The kinesis autoscaler can't scale up by less than double

moskyb commented 3 years ago

So a little while ago, after running into issues using a scale up percentage of less than 100%, I submitted this PR. My understanding was if I had an (abridged) config like:

"scaleUp": {
  "scaleThresholdPct": 75,
  "scaleAfterMins": 1,
  "scalePct": 115 
}

and I had a stream that currently had 100 shards, that the kinesis autoscaler would say "100 shards * 1.15, okay the stream will have 115 shards when I scale up".

As far as I can tell from looking at the code though, that's not actually the case, as this line of code indicates that the autoscaler interprets scalePct: 115 as "Add 115% the shard's current capacity to it's existing capacity". This means that scalePct: 115 on a stream with 100 shards will actually scale the stream up to 215 shards.

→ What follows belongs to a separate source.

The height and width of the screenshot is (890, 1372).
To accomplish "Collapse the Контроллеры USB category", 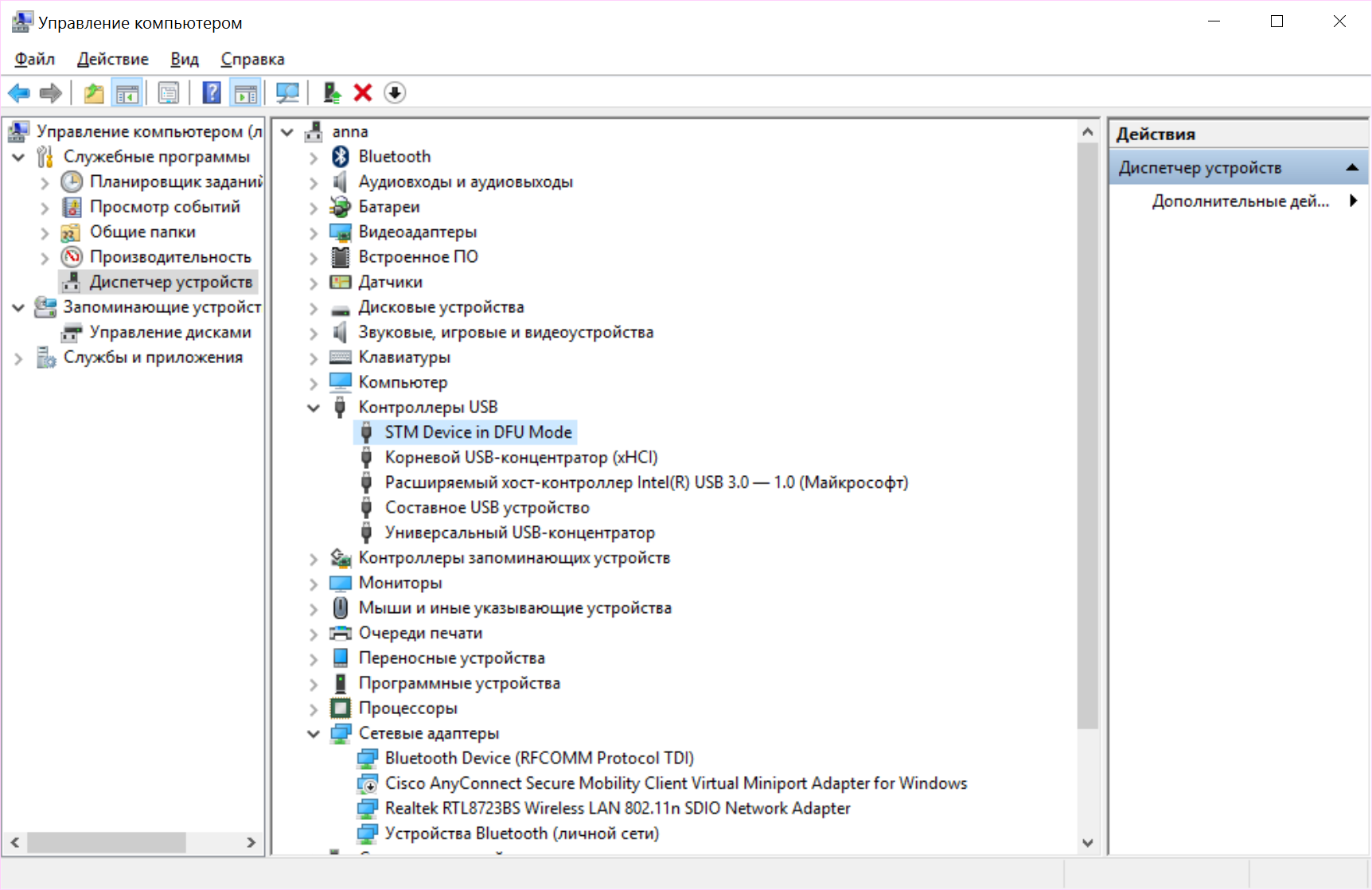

The issue here isn't that this is the behaviour, that's totally fine; however, the config parser will throw an error if scaleUpPct is less than 100, meaning that any scale up operation must at least double the capacity of the stream.

I'm happy to go in an modify this in whatever way is necessary - change it so that we can use a scaleUpPct > 100, or change the scaling behaviour, but I'm not sure what the actual expected behaviour is - I'm hoping the maintainers can provide some clarity on this :)

IanMeyers commented 3 years ago

Yes, it appears that this logic has diverged. Very unfortunate - in this case I believe the config parser should be modified as folks will have configurations that rely on the setting of this value. Happy to take a PR for this or can fix sometime next week.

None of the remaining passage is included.